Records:
═══
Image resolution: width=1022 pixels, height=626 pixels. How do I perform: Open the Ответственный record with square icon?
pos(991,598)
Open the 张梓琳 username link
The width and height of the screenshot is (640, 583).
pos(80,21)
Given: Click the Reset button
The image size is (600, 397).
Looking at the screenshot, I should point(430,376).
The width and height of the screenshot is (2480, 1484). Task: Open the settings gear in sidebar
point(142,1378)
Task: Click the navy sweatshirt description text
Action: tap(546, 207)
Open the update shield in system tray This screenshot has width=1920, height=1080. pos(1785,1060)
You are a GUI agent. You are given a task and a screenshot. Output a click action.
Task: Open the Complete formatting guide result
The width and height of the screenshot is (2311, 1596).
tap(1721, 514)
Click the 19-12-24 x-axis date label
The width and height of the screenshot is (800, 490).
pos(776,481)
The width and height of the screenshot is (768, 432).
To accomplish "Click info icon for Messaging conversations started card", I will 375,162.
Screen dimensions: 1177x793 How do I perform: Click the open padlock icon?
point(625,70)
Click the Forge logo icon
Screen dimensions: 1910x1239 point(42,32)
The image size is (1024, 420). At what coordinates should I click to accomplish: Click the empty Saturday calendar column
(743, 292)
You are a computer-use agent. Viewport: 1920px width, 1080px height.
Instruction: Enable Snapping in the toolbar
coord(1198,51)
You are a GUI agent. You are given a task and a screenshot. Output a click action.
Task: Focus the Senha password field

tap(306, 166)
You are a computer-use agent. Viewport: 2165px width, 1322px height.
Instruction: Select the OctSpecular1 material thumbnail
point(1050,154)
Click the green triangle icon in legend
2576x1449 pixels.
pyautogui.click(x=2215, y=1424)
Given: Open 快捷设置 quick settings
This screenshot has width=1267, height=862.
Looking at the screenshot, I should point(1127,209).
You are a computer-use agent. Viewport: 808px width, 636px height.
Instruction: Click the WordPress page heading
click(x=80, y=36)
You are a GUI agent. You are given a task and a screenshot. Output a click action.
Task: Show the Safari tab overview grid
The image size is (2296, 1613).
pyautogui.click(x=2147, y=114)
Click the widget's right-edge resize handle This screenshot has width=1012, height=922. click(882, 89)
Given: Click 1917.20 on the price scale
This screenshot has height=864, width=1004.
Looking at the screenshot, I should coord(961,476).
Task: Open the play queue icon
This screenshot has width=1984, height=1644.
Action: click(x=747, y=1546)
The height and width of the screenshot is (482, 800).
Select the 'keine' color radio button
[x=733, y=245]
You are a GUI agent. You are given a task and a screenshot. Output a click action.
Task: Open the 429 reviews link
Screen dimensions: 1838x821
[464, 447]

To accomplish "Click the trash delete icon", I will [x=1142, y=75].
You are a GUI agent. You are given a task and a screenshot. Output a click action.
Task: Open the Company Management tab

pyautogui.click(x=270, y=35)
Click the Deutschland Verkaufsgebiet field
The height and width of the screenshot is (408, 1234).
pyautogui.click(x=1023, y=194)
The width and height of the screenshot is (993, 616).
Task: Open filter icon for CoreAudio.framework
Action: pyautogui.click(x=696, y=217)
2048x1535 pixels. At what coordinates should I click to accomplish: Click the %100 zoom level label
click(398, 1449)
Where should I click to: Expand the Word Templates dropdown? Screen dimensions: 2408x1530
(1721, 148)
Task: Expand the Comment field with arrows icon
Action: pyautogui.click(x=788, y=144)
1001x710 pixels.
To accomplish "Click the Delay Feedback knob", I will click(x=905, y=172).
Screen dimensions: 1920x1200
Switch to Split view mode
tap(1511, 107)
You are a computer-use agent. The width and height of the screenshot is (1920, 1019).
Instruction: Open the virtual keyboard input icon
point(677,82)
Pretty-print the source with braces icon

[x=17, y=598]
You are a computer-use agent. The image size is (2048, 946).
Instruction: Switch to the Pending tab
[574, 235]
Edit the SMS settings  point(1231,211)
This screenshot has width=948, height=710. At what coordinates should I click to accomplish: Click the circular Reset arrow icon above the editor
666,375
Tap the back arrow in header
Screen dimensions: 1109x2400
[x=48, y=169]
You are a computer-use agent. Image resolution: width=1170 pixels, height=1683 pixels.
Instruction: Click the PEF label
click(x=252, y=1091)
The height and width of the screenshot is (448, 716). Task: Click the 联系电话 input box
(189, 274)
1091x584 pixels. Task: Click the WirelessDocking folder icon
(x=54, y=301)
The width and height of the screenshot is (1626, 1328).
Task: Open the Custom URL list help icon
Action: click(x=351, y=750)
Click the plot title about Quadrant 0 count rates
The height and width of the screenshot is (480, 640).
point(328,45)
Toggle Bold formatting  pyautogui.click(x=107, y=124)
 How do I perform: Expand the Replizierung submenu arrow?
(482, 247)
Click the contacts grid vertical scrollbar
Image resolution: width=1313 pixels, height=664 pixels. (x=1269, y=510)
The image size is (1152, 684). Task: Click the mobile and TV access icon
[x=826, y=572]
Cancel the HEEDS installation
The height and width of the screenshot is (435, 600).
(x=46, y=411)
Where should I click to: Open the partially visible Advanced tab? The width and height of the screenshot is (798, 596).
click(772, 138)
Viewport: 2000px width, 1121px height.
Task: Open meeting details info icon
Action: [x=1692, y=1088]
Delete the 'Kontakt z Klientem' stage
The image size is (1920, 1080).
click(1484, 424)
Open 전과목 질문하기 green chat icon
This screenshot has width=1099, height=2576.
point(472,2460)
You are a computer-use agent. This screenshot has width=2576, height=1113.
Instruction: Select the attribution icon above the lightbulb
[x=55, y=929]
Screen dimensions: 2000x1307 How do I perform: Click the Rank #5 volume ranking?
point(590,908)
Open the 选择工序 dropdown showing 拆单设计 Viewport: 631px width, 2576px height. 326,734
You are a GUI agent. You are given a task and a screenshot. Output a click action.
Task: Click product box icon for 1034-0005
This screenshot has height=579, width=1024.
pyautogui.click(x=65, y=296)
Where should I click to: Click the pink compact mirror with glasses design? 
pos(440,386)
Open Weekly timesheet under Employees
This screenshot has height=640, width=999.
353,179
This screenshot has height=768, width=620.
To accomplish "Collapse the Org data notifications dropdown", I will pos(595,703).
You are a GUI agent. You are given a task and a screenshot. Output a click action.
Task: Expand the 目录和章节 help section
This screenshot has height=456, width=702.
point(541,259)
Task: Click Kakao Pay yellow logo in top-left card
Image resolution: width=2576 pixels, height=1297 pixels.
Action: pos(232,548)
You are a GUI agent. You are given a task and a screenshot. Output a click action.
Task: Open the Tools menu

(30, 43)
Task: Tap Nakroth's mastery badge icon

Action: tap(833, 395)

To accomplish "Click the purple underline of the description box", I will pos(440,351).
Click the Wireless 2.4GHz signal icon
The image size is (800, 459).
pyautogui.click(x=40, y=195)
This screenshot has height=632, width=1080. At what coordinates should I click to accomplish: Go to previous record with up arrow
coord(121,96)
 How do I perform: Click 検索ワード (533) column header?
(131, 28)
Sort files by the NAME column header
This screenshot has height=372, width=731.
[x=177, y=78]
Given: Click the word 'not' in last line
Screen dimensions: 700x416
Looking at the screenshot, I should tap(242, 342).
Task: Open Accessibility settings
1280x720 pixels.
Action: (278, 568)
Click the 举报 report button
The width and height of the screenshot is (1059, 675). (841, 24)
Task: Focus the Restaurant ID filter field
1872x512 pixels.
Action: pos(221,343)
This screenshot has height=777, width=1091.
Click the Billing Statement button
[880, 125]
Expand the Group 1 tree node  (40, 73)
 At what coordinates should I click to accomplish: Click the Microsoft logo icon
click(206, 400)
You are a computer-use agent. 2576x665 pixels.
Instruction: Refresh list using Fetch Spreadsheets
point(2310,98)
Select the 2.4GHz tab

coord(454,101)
═══
◆ Directive ◆
Starting at the line containing "Given: Open 快捷设置 quick settings" and ending with the line containing "click(x=80, y=36)", copy the lines verbatim.

◆ Correct output ◆
Given: Open 快捷设置 quick settings
This screenshot has width=1267, height=862.
Looking at the screenshot, I should point(1127,209).
You are a computer-use agent. Viewport: 808px width, 636px height.
Instruction: Click the WordPress page heading
click(x=80, y=36)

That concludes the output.